===== Available data

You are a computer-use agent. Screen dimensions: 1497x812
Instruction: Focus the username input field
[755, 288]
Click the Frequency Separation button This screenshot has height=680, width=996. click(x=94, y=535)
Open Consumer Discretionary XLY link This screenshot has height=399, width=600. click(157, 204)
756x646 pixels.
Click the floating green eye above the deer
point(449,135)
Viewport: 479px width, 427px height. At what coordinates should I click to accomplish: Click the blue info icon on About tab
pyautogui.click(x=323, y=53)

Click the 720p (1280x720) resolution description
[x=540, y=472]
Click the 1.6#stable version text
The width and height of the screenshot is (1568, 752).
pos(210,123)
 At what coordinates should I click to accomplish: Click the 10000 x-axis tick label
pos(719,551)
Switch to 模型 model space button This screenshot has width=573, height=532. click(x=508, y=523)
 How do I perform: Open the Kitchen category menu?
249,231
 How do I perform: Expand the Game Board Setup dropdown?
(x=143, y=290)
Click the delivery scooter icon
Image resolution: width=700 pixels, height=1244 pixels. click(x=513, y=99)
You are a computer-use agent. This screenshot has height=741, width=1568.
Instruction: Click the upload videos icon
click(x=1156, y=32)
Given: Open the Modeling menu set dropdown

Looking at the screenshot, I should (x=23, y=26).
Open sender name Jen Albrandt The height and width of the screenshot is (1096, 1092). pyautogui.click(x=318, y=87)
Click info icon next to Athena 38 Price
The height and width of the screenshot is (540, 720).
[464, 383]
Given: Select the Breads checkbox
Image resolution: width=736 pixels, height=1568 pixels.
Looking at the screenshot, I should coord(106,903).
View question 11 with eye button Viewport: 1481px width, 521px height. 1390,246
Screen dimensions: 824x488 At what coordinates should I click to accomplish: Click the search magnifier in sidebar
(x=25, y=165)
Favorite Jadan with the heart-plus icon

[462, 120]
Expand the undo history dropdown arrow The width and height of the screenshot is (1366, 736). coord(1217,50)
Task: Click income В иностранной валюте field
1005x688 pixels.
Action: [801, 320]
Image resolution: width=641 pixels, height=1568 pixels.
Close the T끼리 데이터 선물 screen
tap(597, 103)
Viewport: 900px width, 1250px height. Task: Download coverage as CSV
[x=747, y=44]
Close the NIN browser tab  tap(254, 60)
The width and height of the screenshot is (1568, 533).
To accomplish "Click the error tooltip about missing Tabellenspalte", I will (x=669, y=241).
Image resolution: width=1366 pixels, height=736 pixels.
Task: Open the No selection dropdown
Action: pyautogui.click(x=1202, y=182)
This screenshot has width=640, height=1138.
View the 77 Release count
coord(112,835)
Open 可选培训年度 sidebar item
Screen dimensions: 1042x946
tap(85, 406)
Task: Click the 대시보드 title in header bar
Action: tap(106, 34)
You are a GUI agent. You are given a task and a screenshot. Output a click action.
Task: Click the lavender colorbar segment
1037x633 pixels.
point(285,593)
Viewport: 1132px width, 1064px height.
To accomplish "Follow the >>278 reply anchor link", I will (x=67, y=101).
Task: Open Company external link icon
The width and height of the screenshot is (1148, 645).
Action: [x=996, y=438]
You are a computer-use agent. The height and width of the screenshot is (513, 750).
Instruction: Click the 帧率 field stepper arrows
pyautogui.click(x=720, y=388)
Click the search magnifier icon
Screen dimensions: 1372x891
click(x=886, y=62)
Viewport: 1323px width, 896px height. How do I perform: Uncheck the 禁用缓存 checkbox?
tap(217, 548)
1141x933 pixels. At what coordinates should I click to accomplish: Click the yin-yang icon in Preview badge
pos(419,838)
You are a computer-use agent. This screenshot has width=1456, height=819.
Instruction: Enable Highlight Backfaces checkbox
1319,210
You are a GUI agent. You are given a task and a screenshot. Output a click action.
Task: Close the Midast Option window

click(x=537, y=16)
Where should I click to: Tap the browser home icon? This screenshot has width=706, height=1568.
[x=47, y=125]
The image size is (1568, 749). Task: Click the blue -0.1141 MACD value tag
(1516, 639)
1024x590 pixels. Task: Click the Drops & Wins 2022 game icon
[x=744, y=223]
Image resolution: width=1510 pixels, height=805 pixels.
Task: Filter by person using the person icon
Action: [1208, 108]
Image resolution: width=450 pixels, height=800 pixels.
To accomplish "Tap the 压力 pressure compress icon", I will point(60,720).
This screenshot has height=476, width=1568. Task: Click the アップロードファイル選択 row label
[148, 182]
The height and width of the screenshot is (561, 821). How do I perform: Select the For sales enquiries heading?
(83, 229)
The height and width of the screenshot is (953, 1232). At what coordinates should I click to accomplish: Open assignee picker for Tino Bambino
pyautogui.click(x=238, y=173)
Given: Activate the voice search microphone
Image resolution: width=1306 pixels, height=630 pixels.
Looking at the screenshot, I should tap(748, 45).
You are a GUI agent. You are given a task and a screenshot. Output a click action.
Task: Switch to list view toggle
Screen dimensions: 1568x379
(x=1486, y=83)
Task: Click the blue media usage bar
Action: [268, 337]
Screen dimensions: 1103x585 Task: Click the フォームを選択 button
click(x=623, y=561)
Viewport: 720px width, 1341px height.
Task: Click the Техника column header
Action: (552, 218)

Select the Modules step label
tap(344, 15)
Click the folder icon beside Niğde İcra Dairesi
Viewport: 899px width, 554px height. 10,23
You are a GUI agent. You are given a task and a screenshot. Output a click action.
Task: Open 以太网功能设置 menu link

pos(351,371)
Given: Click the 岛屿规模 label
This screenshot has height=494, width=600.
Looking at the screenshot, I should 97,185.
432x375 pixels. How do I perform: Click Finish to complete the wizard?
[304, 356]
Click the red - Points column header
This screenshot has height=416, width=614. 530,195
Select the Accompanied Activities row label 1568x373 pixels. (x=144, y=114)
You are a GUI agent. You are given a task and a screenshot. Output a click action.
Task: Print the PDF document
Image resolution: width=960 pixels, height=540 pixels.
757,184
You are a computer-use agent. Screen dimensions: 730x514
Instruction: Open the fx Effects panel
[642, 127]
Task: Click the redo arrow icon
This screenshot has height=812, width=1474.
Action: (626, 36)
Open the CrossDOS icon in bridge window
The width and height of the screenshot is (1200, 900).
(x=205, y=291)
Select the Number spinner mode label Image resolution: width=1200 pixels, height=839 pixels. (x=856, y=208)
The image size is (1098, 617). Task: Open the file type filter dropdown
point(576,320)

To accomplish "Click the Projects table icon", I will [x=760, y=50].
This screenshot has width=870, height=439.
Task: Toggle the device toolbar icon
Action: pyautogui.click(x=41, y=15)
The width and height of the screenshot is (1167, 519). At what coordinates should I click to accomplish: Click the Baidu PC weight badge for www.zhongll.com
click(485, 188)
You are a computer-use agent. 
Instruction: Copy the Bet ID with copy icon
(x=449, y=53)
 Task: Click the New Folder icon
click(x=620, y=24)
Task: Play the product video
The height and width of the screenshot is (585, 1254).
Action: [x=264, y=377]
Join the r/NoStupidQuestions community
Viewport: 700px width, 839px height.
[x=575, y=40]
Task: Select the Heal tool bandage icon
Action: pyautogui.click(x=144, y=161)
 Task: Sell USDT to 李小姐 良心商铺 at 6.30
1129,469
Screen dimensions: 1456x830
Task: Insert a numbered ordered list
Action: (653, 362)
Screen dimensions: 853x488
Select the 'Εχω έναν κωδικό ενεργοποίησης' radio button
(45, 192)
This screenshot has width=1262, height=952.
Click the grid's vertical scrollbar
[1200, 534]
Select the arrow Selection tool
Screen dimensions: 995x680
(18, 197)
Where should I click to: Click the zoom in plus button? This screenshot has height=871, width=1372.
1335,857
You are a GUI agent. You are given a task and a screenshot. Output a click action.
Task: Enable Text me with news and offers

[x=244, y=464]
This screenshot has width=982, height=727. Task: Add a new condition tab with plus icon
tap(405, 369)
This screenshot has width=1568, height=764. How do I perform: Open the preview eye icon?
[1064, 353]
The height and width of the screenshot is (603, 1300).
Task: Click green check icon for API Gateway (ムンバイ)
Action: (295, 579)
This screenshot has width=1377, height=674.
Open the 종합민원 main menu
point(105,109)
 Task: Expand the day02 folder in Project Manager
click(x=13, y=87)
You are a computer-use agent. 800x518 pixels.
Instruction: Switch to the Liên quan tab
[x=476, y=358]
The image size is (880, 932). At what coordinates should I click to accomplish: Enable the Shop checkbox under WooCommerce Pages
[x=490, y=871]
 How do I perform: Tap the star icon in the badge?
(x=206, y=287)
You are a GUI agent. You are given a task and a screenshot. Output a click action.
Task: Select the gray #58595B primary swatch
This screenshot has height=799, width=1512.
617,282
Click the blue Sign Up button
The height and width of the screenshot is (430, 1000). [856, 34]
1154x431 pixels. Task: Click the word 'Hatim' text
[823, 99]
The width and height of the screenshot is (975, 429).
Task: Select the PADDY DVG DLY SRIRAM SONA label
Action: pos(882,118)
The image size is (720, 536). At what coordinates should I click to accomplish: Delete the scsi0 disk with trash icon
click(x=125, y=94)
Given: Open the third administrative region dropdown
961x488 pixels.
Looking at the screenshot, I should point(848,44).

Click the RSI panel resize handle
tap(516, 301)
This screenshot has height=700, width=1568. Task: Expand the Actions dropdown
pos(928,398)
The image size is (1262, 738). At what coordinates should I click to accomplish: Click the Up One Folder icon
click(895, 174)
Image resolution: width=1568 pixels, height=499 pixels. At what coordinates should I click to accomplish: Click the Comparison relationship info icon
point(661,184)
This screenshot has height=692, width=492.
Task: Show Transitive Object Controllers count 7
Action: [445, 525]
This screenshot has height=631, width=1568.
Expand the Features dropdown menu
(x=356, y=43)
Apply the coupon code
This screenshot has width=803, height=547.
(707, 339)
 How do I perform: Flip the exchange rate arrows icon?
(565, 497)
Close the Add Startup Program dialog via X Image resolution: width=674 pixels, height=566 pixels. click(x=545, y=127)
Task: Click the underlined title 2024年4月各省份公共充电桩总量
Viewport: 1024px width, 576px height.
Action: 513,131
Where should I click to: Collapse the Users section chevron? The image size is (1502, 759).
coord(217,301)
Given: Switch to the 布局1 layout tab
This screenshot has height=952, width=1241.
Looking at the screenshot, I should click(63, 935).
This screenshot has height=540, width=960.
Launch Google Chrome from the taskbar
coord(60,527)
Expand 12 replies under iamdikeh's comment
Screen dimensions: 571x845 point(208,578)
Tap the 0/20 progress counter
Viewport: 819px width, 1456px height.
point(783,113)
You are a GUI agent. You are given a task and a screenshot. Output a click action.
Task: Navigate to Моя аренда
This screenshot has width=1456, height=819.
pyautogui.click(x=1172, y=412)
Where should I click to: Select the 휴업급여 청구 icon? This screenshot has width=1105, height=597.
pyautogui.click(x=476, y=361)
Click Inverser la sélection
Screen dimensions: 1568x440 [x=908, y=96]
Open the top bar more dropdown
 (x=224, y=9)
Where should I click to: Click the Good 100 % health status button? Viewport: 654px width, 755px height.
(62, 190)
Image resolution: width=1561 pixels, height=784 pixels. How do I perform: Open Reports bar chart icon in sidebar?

==========

## Problem description
Every line containing the word "computer" should be copied from the material.

## Exercise response
You are a computer-use agent. Screen dimensions: 1497x812
You are a computer-use agent. This screenshot has height=741, width=1568.
You are a computer-use agent. The height and width of the screenshot is (513, 750).
You are a computer-use agent. This screenshot has width=1456, height=819.
You are a computer-use agent. Screen dimensions: 730x514
You are a computer-use agent. 
You are a computer-use agent. 800x518 pixels.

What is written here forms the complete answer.